Gorgeous boy. I don't have anything regarding his structure, though.


----------



## Samba (Apr 23, 2001)

Yes, he is thin. I don't think the OP was asking about his obvious less than desirable physical condition at this point as she knows he was not in good condition when rescued. She is asking for a conformational assessment.

I am not good at writing those critiques, but I think he overall has a nice structure.


----------



## WVGSD (Nov 28, 2006)

This dog is so thin that you can feel every vertebrae and his hips when you run your hands over him. He has washboard ribs and weighed just 80 pounds at my vet's office last week. He is very tall at 29 inches at the withers and needs to gain at least 20 pounds. There is no muscling in his shoulders, chest and hindquarters.

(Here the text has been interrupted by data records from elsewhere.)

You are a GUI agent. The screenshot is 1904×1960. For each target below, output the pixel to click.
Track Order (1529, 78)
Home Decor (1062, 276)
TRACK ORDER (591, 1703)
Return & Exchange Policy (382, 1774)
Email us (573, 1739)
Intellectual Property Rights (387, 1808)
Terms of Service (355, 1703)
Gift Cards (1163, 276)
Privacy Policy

You can place your hands in his chest along his sternum as there is no muscling and flesh that you would see in an otherwise normal pet or show dog. He has had a bath and his coat has some sheen to it now, so he does not look emaciated. Once you put your hands on him, it is a totally different feel. My first impression of him when I adopted him was that he has a German Shepherd head on the body of what resembles a Greyhound. He is much happier than he was two weeks ago and his expresssion is very alert. 

I realize that he lacks muscling and the fleshing that an adult male GSD shoudl have, but was asking about his overall conformation as I have showed other breeds and he is my personal first GSD. I would like to learn to evaluate German Shepherds better from a conformation standpoint. He is my second rescued German Shepherd, the first having been a senior female last year. 

Thanks again and, yes, he really REALLY does need to gain at least 20 pounds. 

His temperament is lovely and I am enrolling him in basic obedience classes this month. He will also get an AKC PAL number so that I can look at the possibiilty of competing in obedience with him later.


----------



## Stevenzachsmom (Mar 3, 2008)

I'm sorry I can't answer your confirmation questions, but he is a beautiful boy and thank you for rescuing him.


----------



## lhczth (Apr 5, 2000)

WVGSD said:


> I would like to hear what some of the GSD fanciers have to say about Max and I ask this with all sincerity.


He looks like a German/American cross. In the photos he doesn't look thin, though maybe lacking a bit in muscle. The second photo shows a better side image, but he isn't stacked correctly. 

High withers, good topline and croup, bit stretched. Good front angulation, excellent to extreme rear angulation. I can not see his feet, but he looks to be straight in front. He has nice length of leg and color though I would like to see a darker face/mask. I would like to see a more masculine head especially if he is a mature adult male.


----------



## lhczth (Apr 5, 2000)

I didn't read your post about how thin he is to touch so ignore my comment about his weight. 20#, though, seems extreme. Most pet dogs are way too fat.


----------



## GSDBESTK9 (Mar 26, 2002)

He looks like an American/German mix to me as well.


----------



## vat (Jul 23, 2010)

I have no advice but to say he is a nice looking boy. Thanks for rescuing him, I am kinda partial since my boys name is Max.


----------



## WVGSD (Nov 28, 2006)

Lisa:

Thank you for your structural critique. As someone who has showed a Sporting Group breed, I agree that many pet dogs are too fat. I know the importance of keeping a dog light and muscled, especially for joint and organ health. My mother was showing GSDs when I was born and I am basing my comments about his lack of weight/needed weight gain on what she and my vet have said in terms of his expected weight gain since rescue. He was removed from his last owner due to the failure to provide food, water and shelter and I adopted him just before Christmas. 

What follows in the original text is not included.